Tras forzar la cerradura del chalet deshabitado, el par de ocupantes se sintieron felices de haberse instalado en el lujoso inmueble repleto de todo tipo de comodidades. Hasta aquel día se colaban en naves abandonadas, pisos cuyos dueños estaban de vacaciones y aprovechando la ausencia de tales se acomodaban en una propiedad privada de la que antes o después eran obligados a abandonarla, pero nunca habían ocupado propiedades ajenas, tan ostentosas como aquella en la que acababan de tomar de manera poco ética. El par de amigos ocupas llevaban semanas vigilando cada paso del propietario del chalet: Se trataba de un científico de mediana edad que abandonaba su residencia a las ocho en punto de cada mañana en un lujoso deportivo color metalizado. Era muy rubio, llevaba el cabello muy largo y vestía trajes elegantes; siempre cerraba la puerta principal de su vivienda con un maletín de piel asido en su otra mano. Los intrusos estaban maravillados de saber que el gigantesco televisor, el equipo de música de precio prohibitivo así cómo entre otros objetos, les colmarían de horas de buen ocio. También disponían de bañera hidromasaje, rayos UVA, plancha automática, piscina, bodega, cámara de congelación abarrotada de alimentos, las mejores carnes y pescados así cómo un frigorífico gigantesco en el que había alimentos y delicatesen suficientes como para no tener que salir a comprar durante muchísimo tiempo. Todo era confort. Las habitaciones de aquel propietario que ahora se ausentaba del lugar eran amplias y la decoración de lo más sibarita. El par de cacos nunca habían imaginado que el lugar en el que se habían colado sin permiso alguno tendría tantísimas habitaciones. Los chicos sonrieron cuando descubrieron que en la abismal biblioteca había una puerta falsa cuya pared de madera al correrse y tras volverse a cerrar abría una puerta en su interior tras la cual había una hilera de peldaños por los que se bajaba a un sótano donde había un olor raro: Ni agradable ni todo lo contrario, pero que no les parecía humano. A la derecha del escritorio con tres libretas gruesas apiladas con escritos, cifras y fórmulas en un idioma que desconocían había una puerta de color blanco. La atravesaron preguntándose si lo que habría allí tal vez sería un tesoro escondido. Uno de los intrusos soltó un alarido descomunal y minutos después tanto él como su compinche yacían en el suelo de aquel amplio cuarto con los cuellos quebrados.

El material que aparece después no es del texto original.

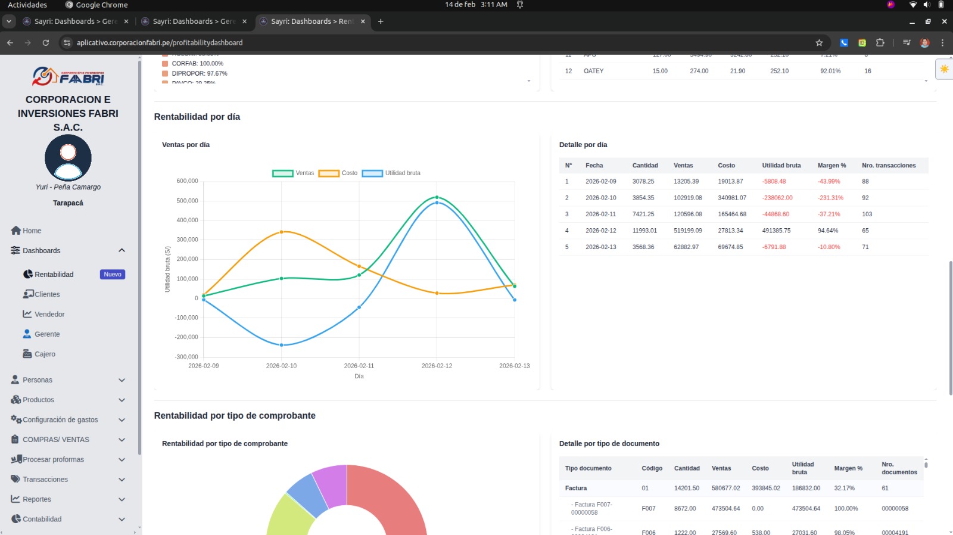Bookmark page with star icon
Screen dimensions: 953x535
[x=819, y=43]
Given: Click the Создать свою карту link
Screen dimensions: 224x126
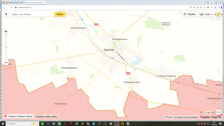Looking at the screenshot, I should [47, 116].
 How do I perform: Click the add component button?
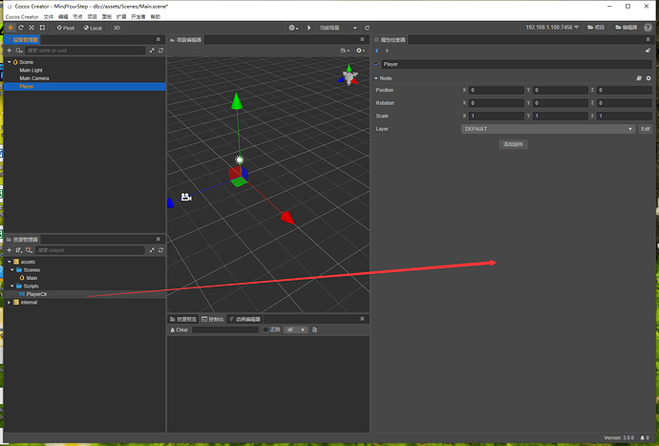[513, 144]
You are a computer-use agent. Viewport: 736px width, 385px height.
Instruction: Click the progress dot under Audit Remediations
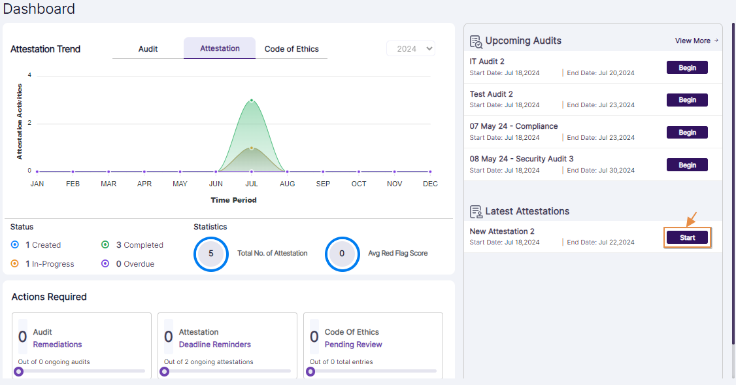point(18,371)
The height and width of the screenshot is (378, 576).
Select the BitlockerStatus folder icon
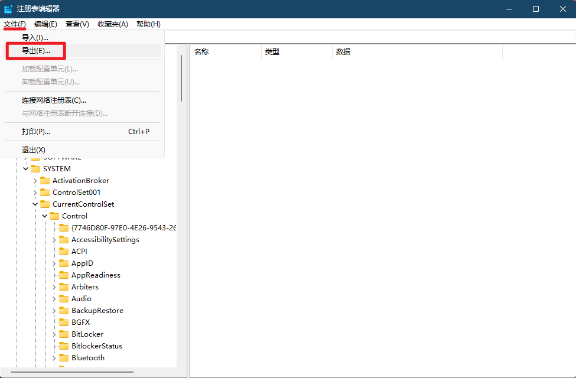click(x=64, y=346)
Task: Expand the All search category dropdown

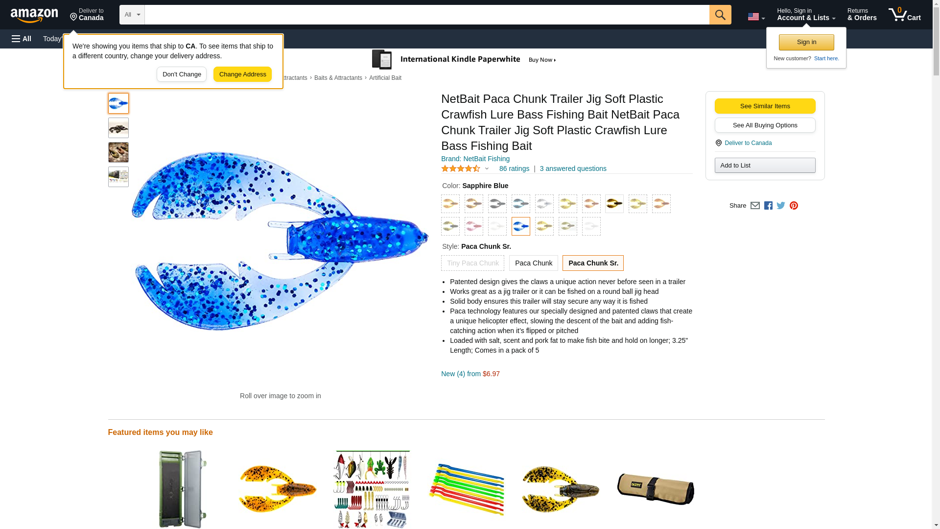Action: [x=132, y=15]
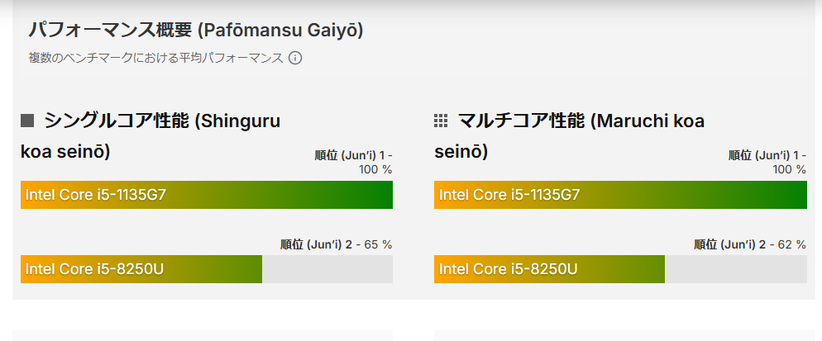Click the square icon before シングルコア性能

pos(27,121)
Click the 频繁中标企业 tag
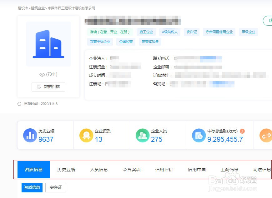 (100, 42)
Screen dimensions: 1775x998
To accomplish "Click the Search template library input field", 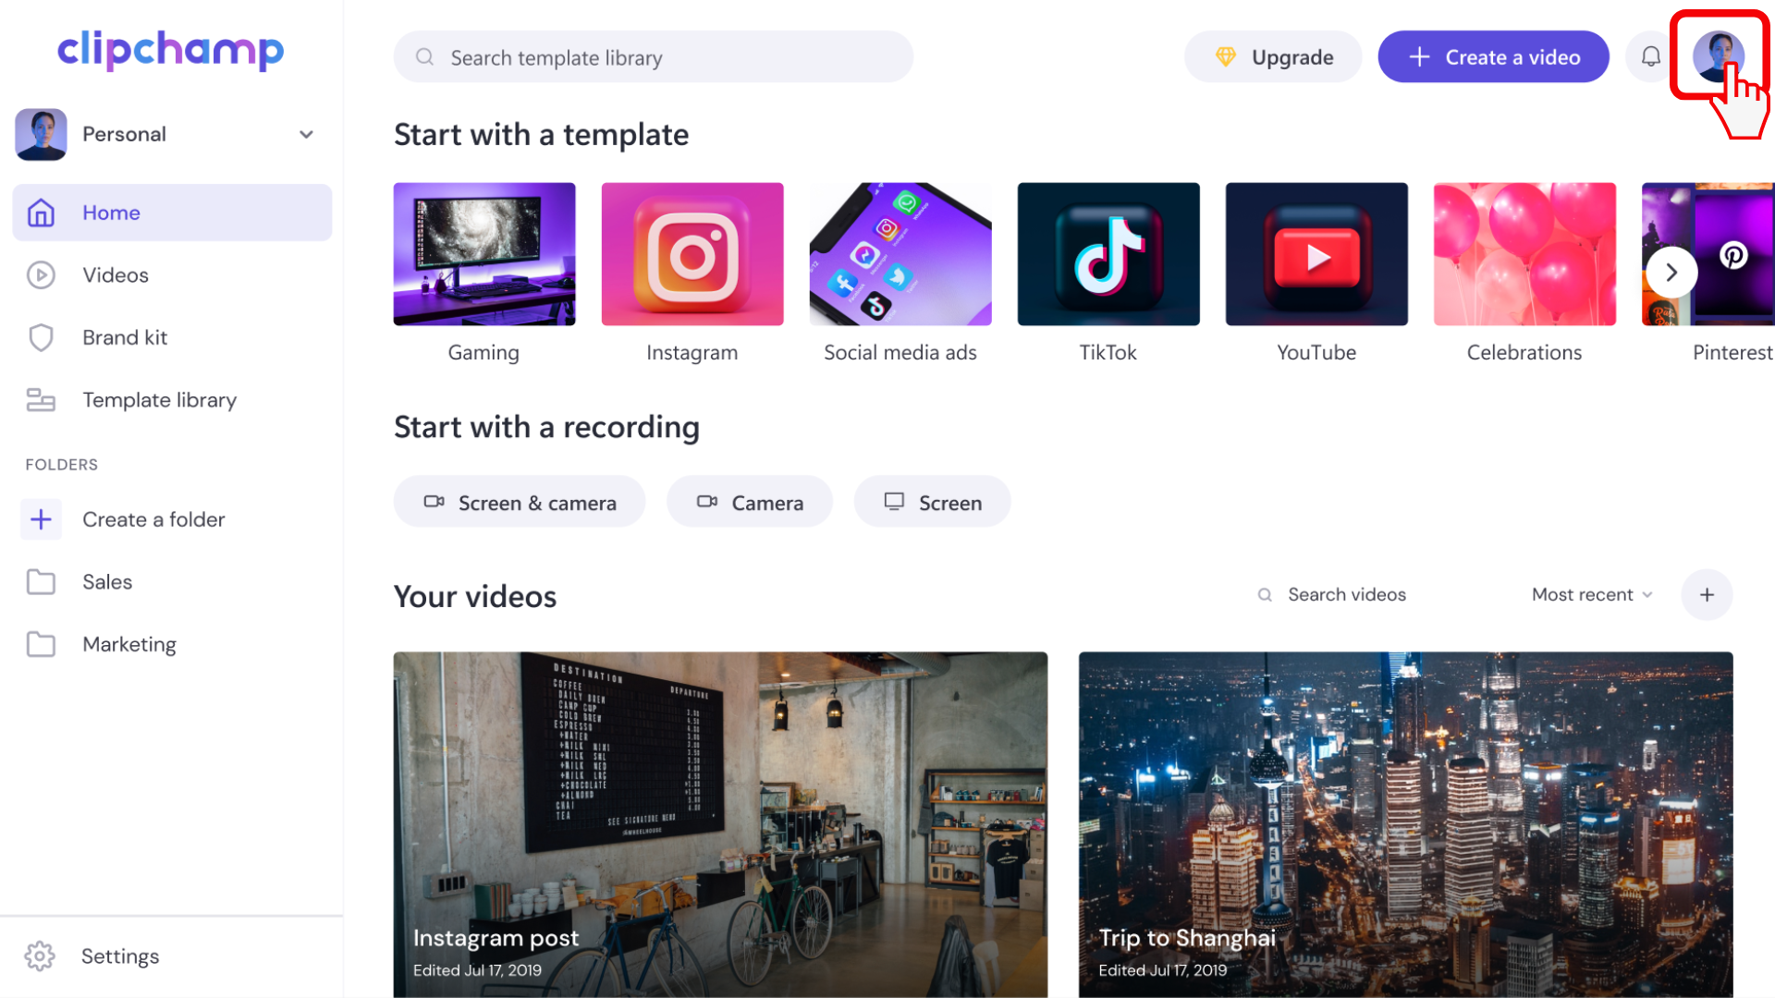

Comenzaba a lloviznar cuando el vehículo deportivo del biólogo aparcó en el chalet y el hombre trajeado comprendió extrañado que habían forzado la puerta de su domicilio. Su reloj de pulsera marcaba las cuatro y media de la tarde, y sin miedo alguno entró en su casa mirando detalladamente cada uno de los objetos. No vio destrozos, ni saqueos, ni tampoco desorden. Cuando llegó a su despacho comprendió que alguien había atravesado la pared secreta y sin reparos llegó hasta el lugar donde el par de indigentes permanecían sin vida tendidos sobre el pavimento.
-Eres demasiado temperamental. No estuvo bien que les hicieras daño aunque entrasen en nuestro espacio sin permiso alguno. Lo que no está bien nunca está bien y no puedo por más que reprocharte tu asalvajada conducta.-Le hablaba al enfurecido gorila como sermonea un padre a su hijo pequeño por no haber hecho las tareas o deberes del colegio. El hercúleo animal agachó su tremenda cabeza avergonzado porque sabía que cuando su dueño le hablaba de ese modo era porque hizo algo que no se debe hacer, pero que el gorila no llegaba del todo a comprender. Era una relación muy extraña. No era habitual que un mandril gigantesco respetara tanto a su dueño comportándose con éste totalmente exento de brutalidad. Le conocía desde bebé. Era su protector y le obedecía en todo. Por extraño que parezca se querían muchísimo.
El gorila abandonó el lugar llevando en cada uno de sus hombros los cuerpos sin vida de los intrusos. Se dirigió al jardín. De una caseta sacó unas herramientas de jardinería y en menos de treinta minutos les había terminado de enterrar con tanta destreza como un enterrador. Después dejó el pico y la pala en su lugar y volvió a su habitáculo escondido.
-¡Que haría yo sin ti!- Le dijo muy agradecido el biólogo al gorila mientras lleno de agradecimiento le acarició su peluda cabeza en señal de darle las gracias.-Pero no lo hagas más. Que siempre te digo que eso no se hace y nuestro huerto parece más ya un cementerio que un huerto en sí.
Pero el gorila siempre que entrase un intruso lo volvería a hacer. Lo que para el extranjero era un acto cruel para el animal era una malsana costumbre ante los metomentodos.